Int J Antimicrob Agents. 2019 May 06;:
Authors: Haffler ZJ, Kulengowski B, Ribes JA, Burgess DS
PURPOSE: Carbapenem-resistant Enterobacteriaceae (CRE) are increasingly widespread in the healthcare system, resulting in infections associated with mortality of up to 50%. Many laboratories utilize automated systems to identify CRE isolates and determine susceptibility. The aim of this study is to evaluate the categorical agreement between the automated system BD PhoenixTM and the gold standard - broth microdilution - in determining minimum inhibitory concentrations of CRE METHODOLOGY: We evaluated the activity of amikacin, aztreonam, cefepime, ceftazidime, ertapenem, gentamicin, levofloxacin, meropenem, nitrofurantoin, piperacillin-tazobactam, and tobramycin on 125 CRE isolates collected from an academic medical center. We determined categorical agreement between BD PhoenixTM and broth microdilution, as well as the rates of minor error, major error, and very major error.
RESULTS: BD PhoenixTM significantly overestimates susceptibility of CRE isolates for amikacin, aztreonam, cefepime, ceftazidime, gentamicin, levofloxacin, meropenem, nitrofurantoin, and tobramycin compared to gold-standard broth microdilution. Overall categorical agreement of 76% between testing methods indicates a potential diminished ability of BD PhoenixTM to accurately predict resistance in highly drug-resistant isolates. All tested antimicrobials had increased rates of very major error rates compared to previous literature.

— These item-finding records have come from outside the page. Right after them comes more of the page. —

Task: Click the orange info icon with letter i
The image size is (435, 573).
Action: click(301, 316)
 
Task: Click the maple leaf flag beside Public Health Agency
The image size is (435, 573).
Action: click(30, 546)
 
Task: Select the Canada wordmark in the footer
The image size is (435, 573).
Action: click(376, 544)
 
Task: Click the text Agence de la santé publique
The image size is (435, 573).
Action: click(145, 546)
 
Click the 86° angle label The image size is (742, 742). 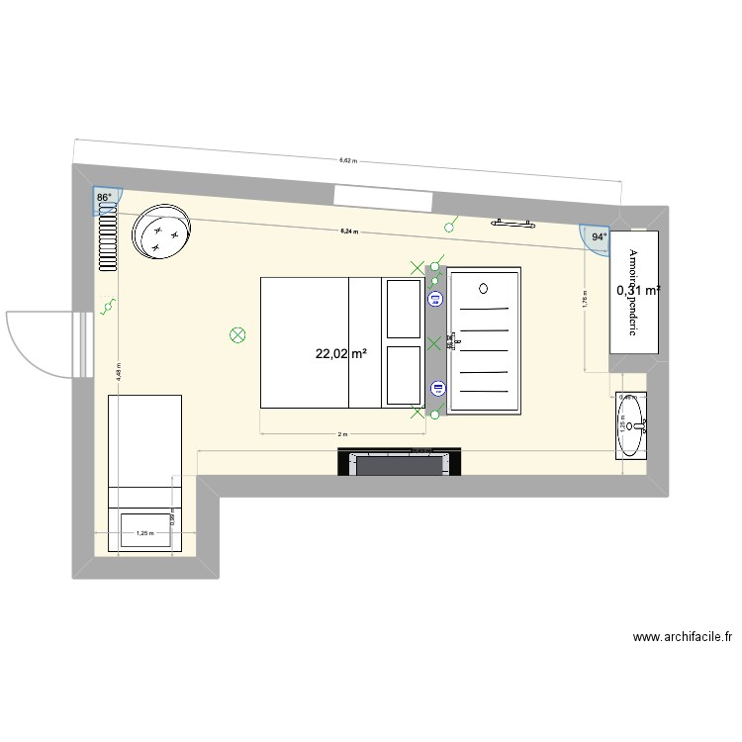click(x=102, y=198)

CONCLUSIONS: We conclude that BD PhoenixTM has a diminished ability to determine susceptibility for CRE isolates. Further studies are warranted in order to validate BD PhoenixTM susceptibility testing in highly resistant CRE isolates. The mechanism by which isolates are resistant to carbapenems does not impact BD Phoenix's ability to determine susceptibility.